For the past decade Western donors have been campaigning to boost the amount of aid they give to poor countries and to try to make better use of it. These twin aims are embodied in the UN's millennium development goals and the Gleneagles agreement to double aid to Africa. They guided recent reforms to the aid budgets of America and Britain.
In this world Europeans and Americans no longer dominate aid. China is the biggest source of investment in Africa and the Gates Foundation is as important as many donor governments (and much more innovative). Private capital flows to Africa outstrip aid flows, contradicting an old justification that aid is necessary because investors hold back.

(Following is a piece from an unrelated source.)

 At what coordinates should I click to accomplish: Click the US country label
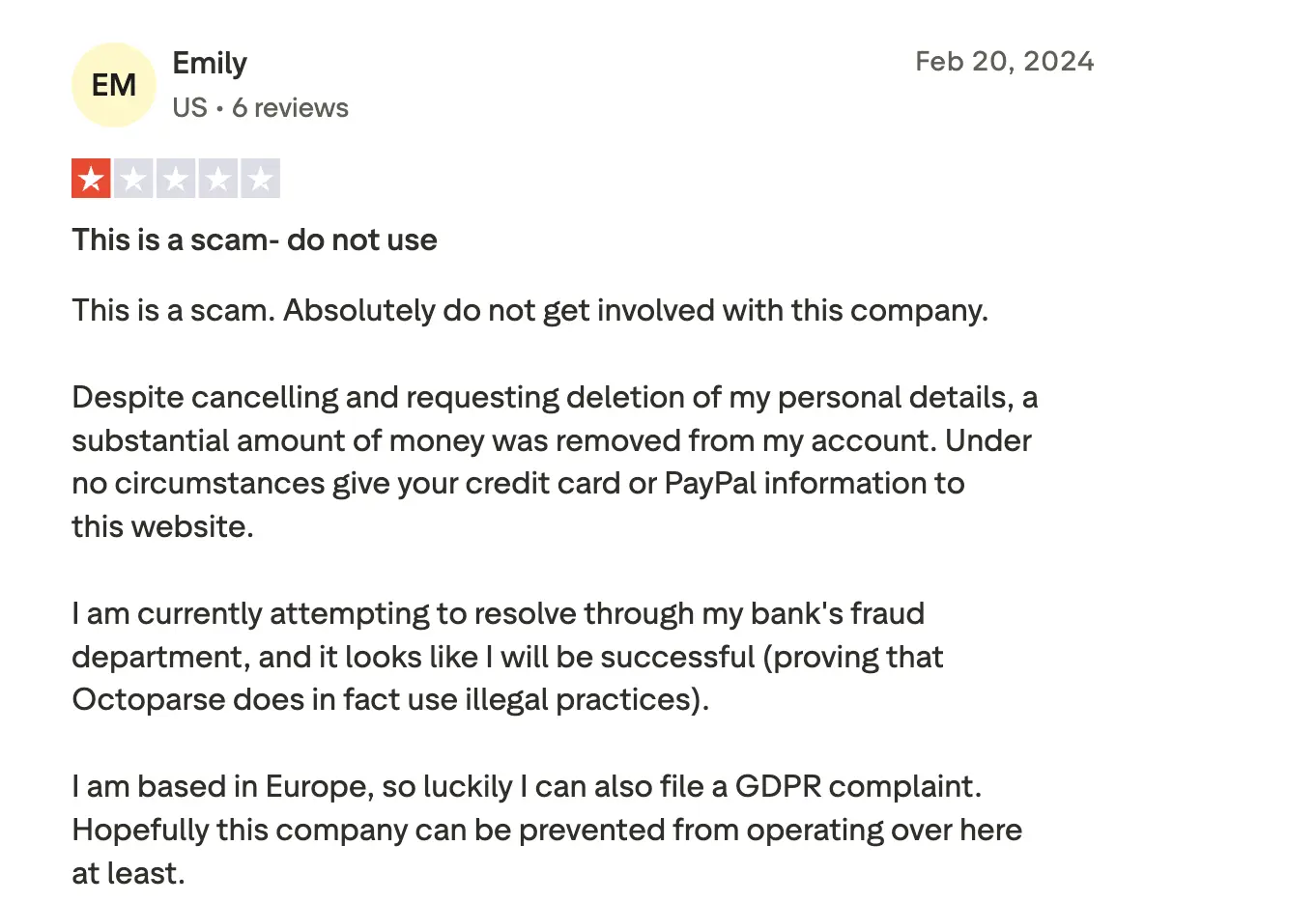pos(189,108)
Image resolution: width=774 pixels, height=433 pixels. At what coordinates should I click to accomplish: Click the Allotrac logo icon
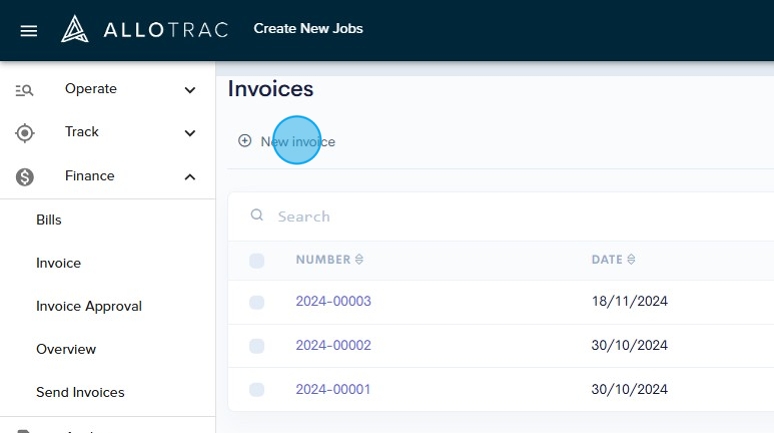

For the poorest, the new donors are more important because Western aid is shrivelling. Congress is proposing to chop American aid by a fifth. Brazil is giving more to the Somali famine than Germany, France and Italy combined. There are exceptions: Britain and Australia promise to boost aid spending. But they seem like a last hurrah of Western generosity.
As India also shows, middle-income countries no longer need financial transfers to help their own people. That was clear before: India has a space programme and $300 billion of foreign reserves. A new aid agency would ram the point home. Once, Westerners could say they needed to help India's poor because India's own government could not afford to. Not now.
So where does that leave aid?
In this new world the justification for aid and the behaviour of donors must change. For India and others, it is far from clear why the government should send aid abroad when it has so many poor people at home. No doubt, aid will be defended as a boost to global influence. The risk for India is that, just like the West did in the 1960s, it will pour money into grand projects which fail—and encourage bad government.
For Westerners, justifying aid will be harder. But there is a reason to give: like trade, aid benefits from specialisation and comparative advantage. Emerging countries, with recent experience to draw upon, might do a better job of infrastructure spending. The West should focus more on policies and good governance (something many poorer Indian states are crying out for). There is a new world of aid but over a billion people remain poor; they still need help, even if some of them live in countries that now give aid as well as get it.